+++ Records for this exercise +++

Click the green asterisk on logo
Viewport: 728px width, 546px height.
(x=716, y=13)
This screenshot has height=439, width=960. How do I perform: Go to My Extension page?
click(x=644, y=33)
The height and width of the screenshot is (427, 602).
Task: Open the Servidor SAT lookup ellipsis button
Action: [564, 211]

+++

▸ **Short exercise**
Rewrite the lines above as a numbered list, leaving out any blank lines.

▸ **Complete answer**
1. Click the green asterisk on logo
2. Viewport: 728px width, 546px height.
3. (x=716, y=13)
4. This screenshot has height=439, width=960. How do I perform: Go to My Extension page?
5. click(x=644, y=33)
6. The height and width of the screenshot is (427, 602).
7. Task: Open the Servidor SAT lookup ellipsis button
8. Action: [564, 211]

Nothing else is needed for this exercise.